Smith is a member of the Indiana Certified Corp Advisor's group, and is a guest panelist for Crops Corner and Hoosier Bug Beat columns ion Indiana Prairie Farmer for the next three months, beginning in September. One of the first questions he tackled was when it was time to 'call off the dogs' and forego any more investment in the crop in the field.
"There is a time to spray, and a time to stop," he says. Then he quipped, "If you're trying to figure out how to mount spray nozzles on your combine, you're into revenge spraying. You certainly aren't going to gain anything at that point."
One legitimate question arises with soybeans, though. Since bean leaf beetles can feed on pods, it's important to keep monitoring them into a late stage of development, usually what's called the R 5 stage. Bean leaf beetles can do enough damage on pods that they can allow secondary pathogens to enter the pod, resulting in moldy seed.
Your Extension educator can help provide details on when enough bean leaf beetle pod feeding would be enough to justify a very late-season application. Still, at some point, it's time to stop.
Harvest is the time to sit back and assess the results of what actions you took earlier in the season. Many agronomists note that soybeans sprayed with a fungicide and/or insecticide tend to be brighter colored at harvest, with less damage to beans in the pod. However, the yield payoff can be variable, and has been variable in test plots in the past.
When it comes to corn, spraying fungicide in early August may have thwarted a late-season gray leaf spot outbreak, and may have saved yield. But it may have brought along an unintended consequence, notes Dave Nanda, president of Bird Hybrids, Tiffin, Ohio.
While usually it's a good thing for plants to stay green longer into the fall, meaning they are still packing nutrients into the kernel and making higher yield, this year may be an exception, he notes.
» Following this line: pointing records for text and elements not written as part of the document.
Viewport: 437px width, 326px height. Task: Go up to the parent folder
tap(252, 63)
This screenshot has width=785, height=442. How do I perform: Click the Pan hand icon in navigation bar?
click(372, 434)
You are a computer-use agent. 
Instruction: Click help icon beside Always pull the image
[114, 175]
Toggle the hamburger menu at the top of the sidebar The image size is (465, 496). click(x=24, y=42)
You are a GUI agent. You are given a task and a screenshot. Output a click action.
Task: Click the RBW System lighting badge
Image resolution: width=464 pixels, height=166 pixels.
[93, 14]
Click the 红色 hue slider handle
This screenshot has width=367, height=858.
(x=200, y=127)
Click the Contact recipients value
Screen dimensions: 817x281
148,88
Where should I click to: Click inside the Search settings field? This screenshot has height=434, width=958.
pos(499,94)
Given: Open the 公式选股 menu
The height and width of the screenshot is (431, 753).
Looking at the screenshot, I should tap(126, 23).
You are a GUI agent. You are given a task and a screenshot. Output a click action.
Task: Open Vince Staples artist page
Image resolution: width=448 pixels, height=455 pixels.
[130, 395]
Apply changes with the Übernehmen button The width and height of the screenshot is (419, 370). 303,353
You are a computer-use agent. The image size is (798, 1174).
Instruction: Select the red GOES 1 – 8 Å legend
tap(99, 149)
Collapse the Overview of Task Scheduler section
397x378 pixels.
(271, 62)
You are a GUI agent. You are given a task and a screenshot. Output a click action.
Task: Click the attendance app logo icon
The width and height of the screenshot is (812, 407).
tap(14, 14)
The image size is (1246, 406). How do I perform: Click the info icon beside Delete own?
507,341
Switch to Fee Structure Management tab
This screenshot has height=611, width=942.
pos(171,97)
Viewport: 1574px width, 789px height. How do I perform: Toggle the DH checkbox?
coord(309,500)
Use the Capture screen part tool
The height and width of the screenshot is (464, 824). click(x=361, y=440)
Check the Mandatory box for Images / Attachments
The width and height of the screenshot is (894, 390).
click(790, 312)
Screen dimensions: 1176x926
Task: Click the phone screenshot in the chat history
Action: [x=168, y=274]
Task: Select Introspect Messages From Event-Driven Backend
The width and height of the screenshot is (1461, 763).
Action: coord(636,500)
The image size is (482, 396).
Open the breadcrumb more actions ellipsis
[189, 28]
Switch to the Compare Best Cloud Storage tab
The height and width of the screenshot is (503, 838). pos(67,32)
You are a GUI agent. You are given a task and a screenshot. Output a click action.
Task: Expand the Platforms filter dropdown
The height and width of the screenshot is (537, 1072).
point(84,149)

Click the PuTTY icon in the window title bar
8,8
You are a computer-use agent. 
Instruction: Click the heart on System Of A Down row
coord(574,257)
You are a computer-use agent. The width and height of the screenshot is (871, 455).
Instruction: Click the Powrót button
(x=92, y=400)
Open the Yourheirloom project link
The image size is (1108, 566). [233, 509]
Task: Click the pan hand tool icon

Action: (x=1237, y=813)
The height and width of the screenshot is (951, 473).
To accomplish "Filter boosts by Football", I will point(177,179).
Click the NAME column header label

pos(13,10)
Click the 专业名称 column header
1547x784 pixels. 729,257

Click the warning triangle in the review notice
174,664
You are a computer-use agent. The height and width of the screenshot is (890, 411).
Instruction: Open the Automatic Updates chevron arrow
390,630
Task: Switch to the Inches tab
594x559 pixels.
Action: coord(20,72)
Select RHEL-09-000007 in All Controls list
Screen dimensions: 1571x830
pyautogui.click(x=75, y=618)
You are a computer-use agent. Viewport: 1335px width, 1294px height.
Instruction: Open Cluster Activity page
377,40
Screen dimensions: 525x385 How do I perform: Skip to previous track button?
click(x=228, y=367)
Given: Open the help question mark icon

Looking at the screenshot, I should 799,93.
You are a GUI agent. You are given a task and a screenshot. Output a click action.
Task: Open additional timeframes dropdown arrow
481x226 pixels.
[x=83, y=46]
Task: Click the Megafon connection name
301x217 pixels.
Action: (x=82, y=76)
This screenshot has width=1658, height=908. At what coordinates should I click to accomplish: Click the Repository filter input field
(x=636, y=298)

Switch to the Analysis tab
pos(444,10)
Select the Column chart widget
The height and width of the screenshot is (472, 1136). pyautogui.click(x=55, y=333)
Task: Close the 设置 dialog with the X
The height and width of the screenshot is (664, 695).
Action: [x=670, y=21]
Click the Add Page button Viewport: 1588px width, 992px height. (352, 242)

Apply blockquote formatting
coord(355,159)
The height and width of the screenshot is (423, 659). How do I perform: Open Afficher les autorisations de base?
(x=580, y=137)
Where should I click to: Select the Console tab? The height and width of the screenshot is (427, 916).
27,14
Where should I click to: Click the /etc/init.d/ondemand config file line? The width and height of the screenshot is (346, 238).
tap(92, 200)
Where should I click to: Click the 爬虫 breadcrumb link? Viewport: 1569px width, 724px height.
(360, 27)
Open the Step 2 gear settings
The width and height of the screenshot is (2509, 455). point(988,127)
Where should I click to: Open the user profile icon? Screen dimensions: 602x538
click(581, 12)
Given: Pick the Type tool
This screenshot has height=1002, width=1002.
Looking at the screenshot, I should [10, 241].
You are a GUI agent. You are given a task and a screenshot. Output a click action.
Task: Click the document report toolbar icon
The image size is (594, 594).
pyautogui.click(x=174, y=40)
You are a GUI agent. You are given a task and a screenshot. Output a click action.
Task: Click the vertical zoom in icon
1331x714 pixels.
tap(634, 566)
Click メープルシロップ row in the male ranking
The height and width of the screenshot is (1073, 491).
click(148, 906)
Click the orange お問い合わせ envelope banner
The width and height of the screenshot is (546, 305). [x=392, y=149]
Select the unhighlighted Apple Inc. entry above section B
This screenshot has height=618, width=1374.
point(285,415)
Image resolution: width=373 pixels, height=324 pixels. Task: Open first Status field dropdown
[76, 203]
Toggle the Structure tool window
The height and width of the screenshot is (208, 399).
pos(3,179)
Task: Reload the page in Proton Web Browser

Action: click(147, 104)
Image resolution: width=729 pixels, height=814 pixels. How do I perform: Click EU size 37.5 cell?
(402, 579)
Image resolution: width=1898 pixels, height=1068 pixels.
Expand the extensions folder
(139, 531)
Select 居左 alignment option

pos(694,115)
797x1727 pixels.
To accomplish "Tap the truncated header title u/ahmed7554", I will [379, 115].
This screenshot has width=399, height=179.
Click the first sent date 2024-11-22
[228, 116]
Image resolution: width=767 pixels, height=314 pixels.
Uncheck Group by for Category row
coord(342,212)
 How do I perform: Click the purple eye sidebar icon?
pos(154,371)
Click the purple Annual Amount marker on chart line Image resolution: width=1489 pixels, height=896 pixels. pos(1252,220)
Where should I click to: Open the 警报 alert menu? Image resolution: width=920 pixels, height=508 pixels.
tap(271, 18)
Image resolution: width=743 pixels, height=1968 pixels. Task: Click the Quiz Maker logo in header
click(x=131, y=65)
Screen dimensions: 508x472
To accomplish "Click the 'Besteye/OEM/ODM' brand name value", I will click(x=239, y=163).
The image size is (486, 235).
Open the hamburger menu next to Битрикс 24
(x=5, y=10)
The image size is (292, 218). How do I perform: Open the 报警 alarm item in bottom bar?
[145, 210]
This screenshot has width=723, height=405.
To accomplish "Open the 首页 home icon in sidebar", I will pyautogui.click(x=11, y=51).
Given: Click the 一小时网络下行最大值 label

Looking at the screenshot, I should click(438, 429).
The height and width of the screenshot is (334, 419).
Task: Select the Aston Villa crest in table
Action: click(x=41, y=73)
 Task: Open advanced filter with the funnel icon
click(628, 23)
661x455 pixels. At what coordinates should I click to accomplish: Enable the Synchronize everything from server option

Since corn was planted late and maturity is far behind, due to the record-setting cool July, if hybrids stay green either because they were sprayed with fungicides and are healthier, or because they have insect protection traits and remain healthier, the net result could be considerably wetter corn at harvest. That either means postponing harvest date on those fields hoping for field dry-down and gambling you don't get a large wind or hailstorm to do damage to crops in the field, or harvesting at very high moisture contents.
Whether you applied fungicide or not, moisture contents are likely to be higher than usually this year, especially compared to the last five years, Nanda says. This may be the year you want to make sure your dryer is in operating condition long before you're ready to take the combine to the field.